(Collected data)
________
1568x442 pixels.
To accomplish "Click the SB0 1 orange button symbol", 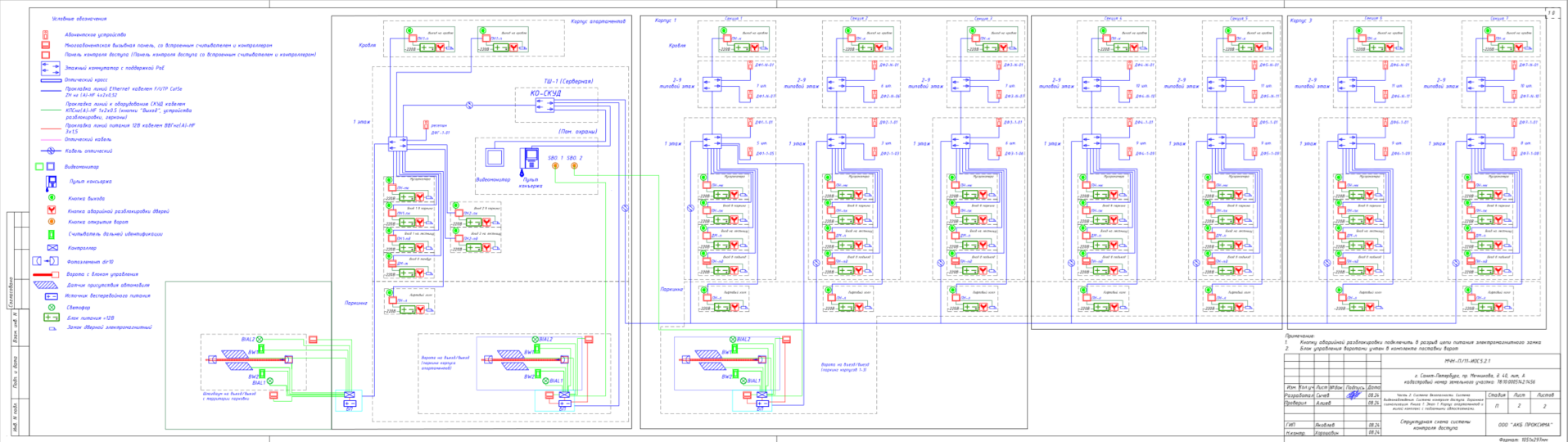I will pos(555,166).
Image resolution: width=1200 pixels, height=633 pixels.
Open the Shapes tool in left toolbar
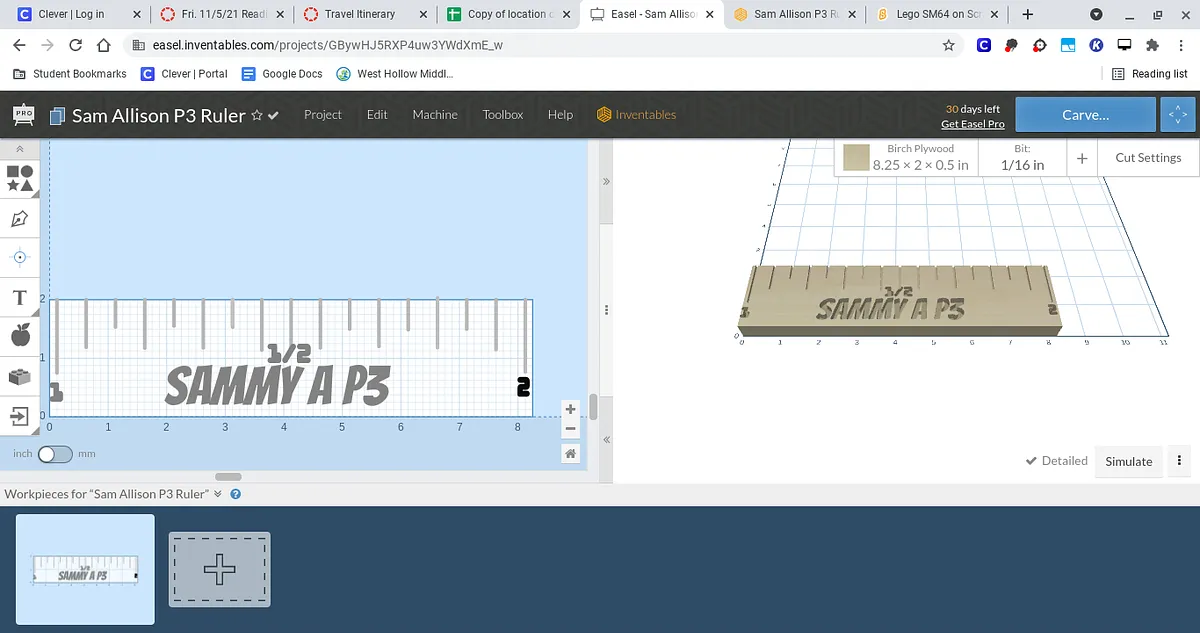(x=20, y=178)
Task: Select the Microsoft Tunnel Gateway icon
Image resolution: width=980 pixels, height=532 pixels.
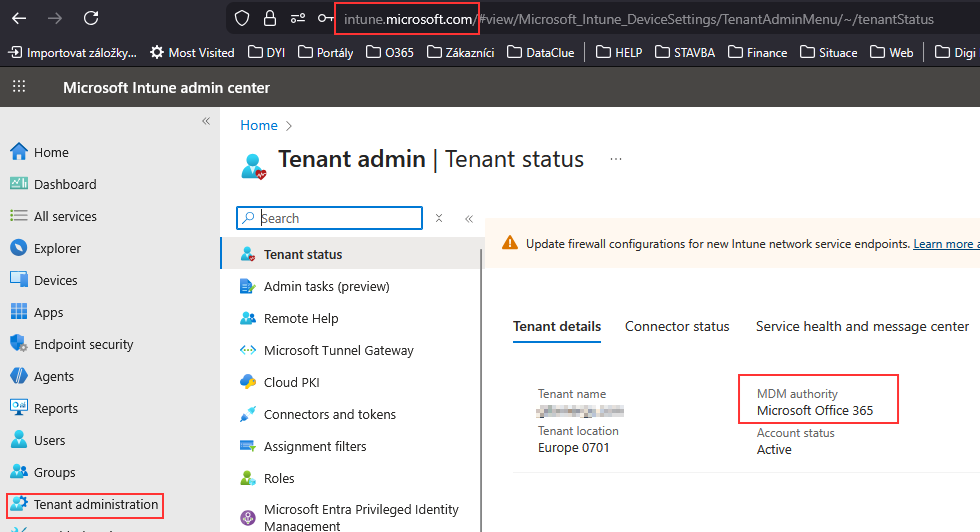Action: [x=248, y=350]
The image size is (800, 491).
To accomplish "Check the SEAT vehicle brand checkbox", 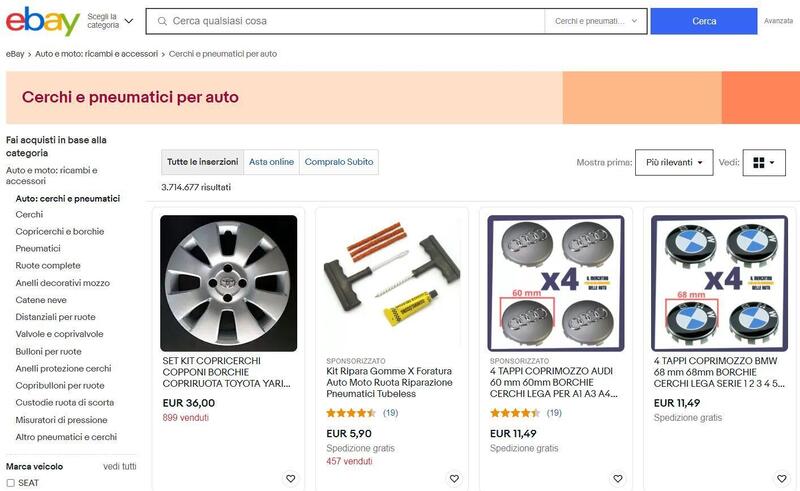I will point(11,483).
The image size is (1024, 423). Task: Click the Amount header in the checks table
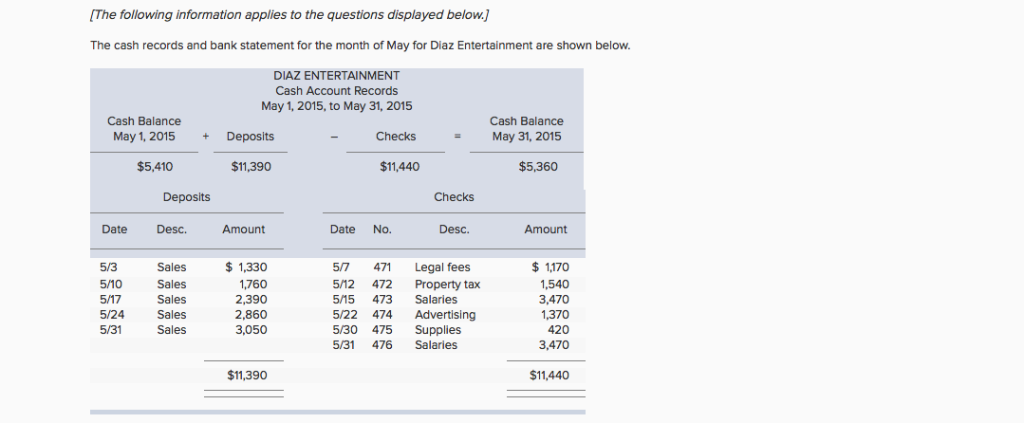click(545, 229)
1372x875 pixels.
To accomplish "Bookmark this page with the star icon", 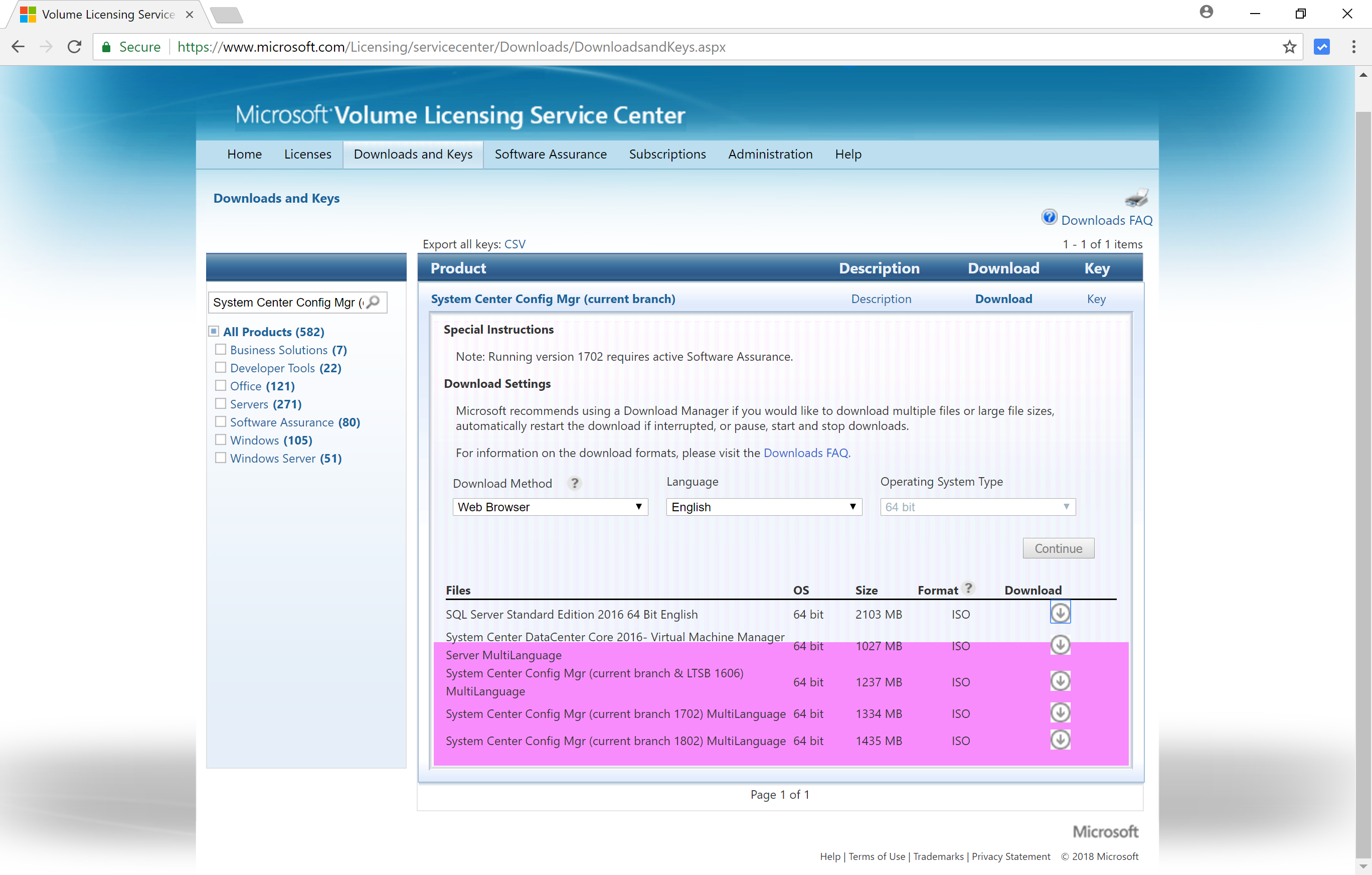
________
## ACTIVITY:
Every line from the one containing "The image size is (1024, 423)." through the last line of the data, both included, is to be repeated exactly; the pictures are to be left out.

## RESULT:
The image size is (1024, 423). Task: Click the Amount header in the checks table
click(545, 229)
1372x875 pixels.
To accomplish "Bookmark this page with the star icon", 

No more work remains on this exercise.